Exercise details - Copy each line that includes the string "agent" from the material into your answer.

Source data -
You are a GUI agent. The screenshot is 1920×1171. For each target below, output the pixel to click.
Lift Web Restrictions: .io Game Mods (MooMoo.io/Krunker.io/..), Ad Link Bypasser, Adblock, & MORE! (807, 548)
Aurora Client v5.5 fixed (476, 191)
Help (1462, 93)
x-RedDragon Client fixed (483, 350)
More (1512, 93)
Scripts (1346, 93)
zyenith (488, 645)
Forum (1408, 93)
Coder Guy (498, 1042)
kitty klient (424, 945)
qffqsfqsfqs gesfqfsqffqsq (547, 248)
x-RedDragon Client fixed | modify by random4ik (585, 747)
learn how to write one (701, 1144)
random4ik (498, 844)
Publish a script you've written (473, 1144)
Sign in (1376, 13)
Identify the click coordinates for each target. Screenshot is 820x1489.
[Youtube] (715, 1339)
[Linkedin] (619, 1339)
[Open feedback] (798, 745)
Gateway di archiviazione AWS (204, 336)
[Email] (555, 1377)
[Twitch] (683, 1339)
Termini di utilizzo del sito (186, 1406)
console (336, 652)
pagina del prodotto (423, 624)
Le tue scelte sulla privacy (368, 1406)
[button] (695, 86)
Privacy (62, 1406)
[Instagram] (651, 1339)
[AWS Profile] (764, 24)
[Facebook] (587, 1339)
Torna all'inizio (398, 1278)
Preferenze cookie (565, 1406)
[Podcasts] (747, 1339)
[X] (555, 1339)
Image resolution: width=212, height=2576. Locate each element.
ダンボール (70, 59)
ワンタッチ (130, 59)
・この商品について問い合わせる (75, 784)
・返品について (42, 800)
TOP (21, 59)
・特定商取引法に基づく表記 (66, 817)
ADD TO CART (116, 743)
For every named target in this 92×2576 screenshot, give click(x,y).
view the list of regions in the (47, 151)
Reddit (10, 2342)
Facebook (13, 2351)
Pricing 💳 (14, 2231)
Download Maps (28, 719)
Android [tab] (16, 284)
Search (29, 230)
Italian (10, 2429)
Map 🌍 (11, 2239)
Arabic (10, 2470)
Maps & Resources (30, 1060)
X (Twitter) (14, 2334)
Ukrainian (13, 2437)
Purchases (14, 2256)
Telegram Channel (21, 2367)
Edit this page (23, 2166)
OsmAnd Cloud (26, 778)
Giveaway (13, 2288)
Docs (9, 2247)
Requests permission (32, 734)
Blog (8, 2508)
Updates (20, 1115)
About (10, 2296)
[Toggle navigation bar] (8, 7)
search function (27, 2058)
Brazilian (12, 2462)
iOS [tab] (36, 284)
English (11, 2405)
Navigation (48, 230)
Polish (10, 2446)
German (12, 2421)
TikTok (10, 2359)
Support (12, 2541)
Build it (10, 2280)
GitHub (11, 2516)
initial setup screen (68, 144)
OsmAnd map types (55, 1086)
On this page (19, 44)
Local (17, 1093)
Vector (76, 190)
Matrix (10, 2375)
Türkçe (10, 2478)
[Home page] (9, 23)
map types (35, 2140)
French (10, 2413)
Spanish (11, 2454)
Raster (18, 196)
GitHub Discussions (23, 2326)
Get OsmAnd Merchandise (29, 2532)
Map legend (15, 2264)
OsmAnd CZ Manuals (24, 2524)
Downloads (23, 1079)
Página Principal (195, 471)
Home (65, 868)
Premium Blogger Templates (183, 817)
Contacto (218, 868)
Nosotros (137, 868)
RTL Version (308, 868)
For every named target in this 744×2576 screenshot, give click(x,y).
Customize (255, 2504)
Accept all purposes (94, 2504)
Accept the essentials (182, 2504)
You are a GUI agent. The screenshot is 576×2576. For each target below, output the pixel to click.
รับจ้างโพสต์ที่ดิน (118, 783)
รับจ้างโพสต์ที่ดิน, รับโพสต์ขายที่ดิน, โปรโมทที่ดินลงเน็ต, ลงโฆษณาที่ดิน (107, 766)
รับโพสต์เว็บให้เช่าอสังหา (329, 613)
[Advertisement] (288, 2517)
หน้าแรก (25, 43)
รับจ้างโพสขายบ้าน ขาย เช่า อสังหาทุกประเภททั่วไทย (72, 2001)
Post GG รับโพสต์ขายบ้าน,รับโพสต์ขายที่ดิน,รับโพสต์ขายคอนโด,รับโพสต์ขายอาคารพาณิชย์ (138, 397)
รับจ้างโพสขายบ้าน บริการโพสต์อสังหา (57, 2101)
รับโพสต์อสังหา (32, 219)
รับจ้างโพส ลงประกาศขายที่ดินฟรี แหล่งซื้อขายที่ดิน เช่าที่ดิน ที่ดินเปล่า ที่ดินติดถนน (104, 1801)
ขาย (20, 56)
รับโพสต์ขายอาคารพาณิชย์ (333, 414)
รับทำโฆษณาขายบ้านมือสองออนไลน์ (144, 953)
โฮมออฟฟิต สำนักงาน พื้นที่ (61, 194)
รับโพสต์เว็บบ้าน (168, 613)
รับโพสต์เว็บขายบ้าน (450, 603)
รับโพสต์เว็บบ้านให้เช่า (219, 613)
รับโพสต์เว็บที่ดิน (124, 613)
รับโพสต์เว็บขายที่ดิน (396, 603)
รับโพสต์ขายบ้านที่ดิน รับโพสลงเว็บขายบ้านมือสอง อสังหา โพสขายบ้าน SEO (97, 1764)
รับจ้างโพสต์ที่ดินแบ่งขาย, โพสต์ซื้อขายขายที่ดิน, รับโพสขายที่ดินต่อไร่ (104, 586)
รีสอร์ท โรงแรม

Solution below -
You are a GUI agent. The screenshot is 1920×1171. For each target below, output the pixel to click.
You are a GUI agent. The screenshot is 576×2576. For each target below, output the pixel to click.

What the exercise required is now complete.